### Instrukcja wykonania
Przepisz z rekordów wiersze od tego, który zawiera „Dansk (137, 376)”, do tego, który zawiera „Italiano (533, 376)”, włącznie, zastępując „Privacy Policy” przez „Polityka prywatności”. Resztę zostaw bez zmian.

### Blok danych
::::

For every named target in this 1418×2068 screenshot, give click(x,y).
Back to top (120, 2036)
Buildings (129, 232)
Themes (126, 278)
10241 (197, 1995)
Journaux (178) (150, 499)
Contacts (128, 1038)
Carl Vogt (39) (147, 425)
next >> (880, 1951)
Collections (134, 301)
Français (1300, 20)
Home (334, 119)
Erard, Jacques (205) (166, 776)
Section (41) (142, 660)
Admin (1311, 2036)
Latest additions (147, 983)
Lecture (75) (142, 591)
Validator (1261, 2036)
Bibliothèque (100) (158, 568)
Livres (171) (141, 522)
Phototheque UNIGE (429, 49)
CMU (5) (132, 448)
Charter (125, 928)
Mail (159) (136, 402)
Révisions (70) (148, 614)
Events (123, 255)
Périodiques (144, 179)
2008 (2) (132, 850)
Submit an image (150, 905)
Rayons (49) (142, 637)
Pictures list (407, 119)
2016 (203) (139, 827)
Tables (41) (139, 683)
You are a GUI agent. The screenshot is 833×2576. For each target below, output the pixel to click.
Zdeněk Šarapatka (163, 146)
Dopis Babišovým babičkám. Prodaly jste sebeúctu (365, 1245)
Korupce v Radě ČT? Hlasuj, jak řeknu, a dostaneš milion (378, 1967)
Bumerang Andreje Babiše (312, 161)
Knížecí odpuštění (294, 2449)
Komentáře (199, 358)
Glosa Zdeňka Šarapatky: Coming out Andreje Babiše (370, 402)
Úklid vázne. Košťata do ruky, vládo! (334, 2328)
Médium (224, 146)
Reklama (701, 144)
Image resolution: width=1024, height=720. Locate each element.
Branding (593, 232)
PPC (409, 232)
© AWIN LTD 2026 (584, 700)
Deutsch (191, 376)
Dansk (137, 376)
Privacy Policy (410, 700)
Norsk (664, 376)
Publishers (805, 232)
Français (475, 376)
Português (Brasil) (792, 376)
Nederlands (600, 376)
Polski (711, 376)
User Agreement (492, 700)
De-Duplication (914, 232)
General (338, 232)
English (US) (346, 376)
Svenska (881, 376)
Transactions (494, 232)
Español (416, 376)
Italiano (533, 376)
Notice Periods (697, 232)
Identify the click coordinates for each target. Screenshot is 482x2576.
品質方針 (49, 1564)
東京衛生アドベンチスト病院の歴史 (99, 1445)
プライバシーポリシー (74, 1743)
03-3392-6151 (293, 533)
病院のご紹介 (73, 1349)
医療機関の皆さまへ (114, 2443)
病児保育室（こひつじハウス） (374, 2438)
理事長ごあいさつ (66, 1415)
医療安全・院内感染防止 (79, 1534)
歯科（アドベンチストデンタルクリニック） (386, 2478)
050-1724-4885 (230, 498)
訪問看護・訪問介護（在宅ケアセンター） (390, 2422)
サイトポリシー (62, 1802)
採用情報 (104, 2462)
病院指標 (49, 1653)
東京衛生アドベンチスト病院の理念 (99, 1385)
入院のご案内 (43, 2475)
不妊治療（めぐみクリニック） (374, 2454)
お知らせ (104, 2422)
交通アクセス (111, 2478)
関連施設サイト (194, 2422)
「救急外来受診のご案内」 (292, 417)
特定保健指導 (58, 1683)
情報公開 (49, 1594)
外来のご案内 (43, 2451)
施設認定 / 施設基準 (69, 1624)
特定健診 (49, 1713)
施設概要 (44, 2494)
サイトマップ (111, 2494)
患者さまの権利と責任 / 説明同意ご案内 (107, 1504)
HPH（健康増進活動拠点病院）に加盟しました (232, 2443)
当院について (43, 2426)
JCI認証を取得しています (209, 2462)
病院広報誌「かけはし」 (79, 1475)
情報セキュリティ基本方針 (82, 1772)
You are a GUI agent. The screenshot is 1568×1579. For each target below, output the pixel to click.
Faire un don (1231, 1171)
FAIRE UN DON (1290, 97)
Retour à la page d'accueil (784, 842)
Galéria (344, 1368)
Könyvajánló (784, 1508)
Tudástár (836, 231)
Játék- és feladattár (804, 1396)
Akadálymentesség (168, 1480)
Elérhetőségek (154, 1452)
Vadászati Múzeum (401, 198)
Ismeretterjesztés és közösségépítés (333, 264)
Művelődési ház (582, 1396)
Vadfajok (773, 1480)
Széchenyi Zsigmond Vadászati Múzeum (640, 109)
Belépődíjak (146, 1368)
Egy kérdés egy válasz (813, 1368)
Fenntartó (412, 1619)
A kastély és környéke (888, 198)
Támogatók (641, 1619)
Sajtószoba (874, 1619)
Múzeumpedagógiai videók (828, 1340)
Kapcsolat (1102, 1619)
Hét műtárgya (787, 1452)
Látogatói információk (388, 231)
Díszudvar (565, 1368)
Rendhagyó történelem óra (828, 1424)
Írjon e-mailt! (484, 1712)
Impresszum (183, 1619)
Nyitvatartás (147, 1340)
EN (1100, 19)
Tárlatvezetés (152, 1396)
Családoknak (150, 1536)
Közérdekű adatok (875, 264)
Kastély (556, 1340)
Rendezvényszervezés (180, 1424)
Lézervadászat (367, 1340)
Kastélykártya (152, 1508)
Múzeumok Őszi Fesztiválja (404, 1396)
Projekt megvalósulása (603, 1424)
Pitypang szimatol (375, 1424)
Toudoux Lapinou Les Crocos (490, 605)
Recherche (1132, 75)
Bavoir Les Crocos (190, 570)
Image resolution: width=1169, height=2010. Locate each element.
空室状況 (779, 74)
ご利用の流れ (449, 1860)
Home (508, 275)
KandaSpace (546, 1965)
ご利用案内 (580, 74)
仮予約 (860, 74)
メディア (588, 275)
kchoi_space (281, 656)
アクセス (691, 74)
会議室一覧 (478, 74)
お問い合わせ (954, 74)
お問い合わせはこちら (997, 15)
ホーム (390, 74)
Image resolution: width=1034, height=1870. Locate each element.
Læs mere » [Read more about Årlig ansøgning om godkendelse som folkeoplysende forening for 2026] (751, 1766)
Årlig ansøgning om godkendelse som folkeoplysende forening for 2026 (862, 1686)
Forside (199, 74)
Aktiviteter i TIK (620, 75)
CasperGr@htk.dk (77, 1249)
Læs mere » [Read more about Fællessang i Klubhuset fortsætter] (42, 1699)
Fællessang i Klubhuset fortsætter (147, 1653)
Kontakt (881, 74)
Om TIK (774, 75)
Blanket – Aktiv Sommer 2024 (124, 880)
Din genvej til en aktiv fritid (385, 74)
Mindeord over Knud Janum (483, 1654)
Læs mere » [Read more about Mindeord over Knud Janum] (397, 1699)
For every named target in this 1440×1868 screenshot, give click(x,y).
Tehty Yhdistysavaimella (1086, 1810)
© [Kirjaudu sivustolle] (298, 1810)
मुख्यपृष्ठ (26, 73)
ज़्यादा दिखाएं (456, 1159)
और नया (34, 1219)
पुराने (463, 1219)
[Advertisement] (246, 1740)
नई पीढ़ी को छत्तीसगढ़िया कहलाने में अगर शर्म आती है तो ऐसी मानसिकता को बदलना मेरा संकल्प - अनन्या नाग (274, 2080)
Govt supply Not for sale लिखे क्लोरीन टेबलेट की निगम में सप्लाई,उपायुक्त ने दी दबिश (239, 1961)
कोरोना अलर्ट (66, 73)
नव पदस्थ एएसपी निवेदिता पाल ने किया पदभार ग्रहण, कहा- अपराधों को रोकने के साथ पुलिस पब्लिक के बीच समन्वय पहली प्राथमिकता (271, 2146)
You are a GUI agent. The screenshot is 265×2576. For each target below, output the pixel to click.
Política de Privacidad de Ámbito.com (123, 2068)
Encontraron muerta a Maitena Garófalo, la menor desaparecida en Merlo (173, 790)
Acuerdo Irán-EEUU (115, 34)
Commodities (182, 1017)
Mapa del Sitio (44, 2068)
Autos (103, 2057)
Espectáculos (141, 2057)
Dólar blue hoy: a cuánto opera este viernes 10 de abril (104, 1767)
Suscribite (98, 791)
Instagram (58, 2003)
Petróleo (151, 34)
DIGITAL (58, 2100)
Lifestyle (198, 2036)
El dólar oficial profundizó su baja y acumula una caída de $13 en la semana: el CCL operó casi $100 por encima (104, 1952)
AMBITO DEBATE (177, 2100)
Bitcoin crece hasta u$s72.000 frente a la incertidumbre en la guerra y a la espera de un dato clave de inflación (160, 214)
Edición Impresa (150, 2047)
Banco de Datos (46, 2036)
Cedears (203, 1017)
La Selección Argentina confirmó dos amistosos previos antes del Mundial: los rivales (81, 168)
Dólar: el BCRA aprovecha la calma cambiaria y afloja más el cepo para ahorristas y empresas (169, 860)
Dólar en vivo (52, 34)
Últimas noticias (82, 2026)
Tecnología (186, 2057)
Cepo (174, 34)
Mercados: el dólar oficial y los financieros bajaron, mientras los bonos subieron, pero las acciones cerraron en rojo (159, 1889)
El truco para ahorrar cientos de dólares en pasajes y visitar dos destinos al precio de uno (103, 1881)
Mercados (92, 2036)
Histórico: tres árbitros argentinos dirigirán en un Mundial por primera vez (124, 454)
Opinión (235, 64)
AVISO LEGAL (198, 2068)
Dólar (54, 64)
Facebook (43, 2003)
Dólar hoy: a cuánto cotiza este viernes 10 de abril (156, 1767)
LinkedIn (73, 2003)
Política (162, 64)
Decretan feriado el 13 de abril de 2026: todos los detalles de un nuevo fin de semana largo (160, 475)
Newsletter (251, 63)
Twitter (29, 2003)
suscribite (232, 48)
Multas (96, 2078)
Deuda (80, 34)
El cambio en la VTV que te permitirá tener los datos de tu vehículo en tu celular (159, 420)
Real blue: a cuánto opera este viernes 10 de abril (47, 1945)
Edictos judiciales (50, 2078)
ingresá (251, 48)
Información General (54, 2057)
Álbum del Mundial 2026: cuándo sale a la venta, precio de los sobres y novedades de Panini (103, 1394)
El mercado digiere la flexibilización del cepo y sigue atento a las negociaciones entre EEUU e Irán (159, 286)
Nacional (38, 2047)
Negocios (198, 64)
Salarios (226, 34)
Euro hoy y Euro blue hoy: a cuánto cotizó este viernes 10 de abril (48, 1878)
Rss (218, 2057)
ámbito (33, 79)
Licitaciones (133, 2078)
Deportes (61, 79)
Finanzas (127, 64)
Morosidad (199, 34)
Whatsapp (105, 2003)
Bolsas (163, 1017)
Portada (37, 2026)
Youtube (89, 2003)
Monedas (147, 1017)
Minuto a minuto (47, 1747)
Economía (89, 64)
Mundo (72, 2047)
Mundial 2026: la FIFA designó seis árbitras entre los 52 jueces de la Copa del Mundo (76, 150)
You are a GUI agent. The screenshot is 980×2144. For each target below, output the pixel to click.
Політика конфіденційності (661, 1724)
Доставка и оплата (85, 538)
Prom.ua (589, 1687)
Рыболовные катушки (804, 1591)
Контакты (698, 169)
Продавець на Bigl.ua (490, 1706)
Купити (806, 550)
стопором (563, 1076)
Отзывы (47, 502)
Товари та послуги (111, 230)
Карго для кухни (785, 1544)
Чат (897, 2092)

::::

### Wynik poniżej
Dansk (137, 376)
Polityka prywatności (410, 700)
Norsk (664, 376)
Publishers (805, 232)
Français (475, 376)
Português (Brasil) (792, 376)
Nederlands (600, 376)
Polski (711, 376)
User Agreement (492, 700)
De-Duplication (914, 232)
General (338, 232)
English (US) (346, 376)
Svenska (881, 376)
Transactions (494, 232)
Español (416, 376)
Italiano (533, 376)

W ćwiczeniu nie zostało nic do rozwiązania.